── GIVEN ENTRIES ──
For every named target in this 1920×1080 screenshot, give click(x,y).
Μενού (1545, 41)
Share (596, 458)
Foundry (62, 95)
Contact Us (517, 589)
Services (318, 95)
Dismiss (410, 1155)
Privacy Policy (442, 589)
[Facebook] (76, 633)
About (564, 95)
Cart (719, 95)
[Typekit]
───
• [DIRECTIONS FOR THIS TASK] Your task is to transcribe the material exactly.

• [RESPONSE TO THIS EXERCISE]
For every named target in this 1920×1080 screenshot, give click(x,y).
Μενού (1545, 41)
Share (596, 458)
Foundry (62, 95)
Contact Us (517, 589)
Services (318, 95)
Dismiss (410, 1155)
Privacy Policy (442, 589)
[Facebook] (76, 633)
About (564, 95)
Cart (719, 95)
[Typekit]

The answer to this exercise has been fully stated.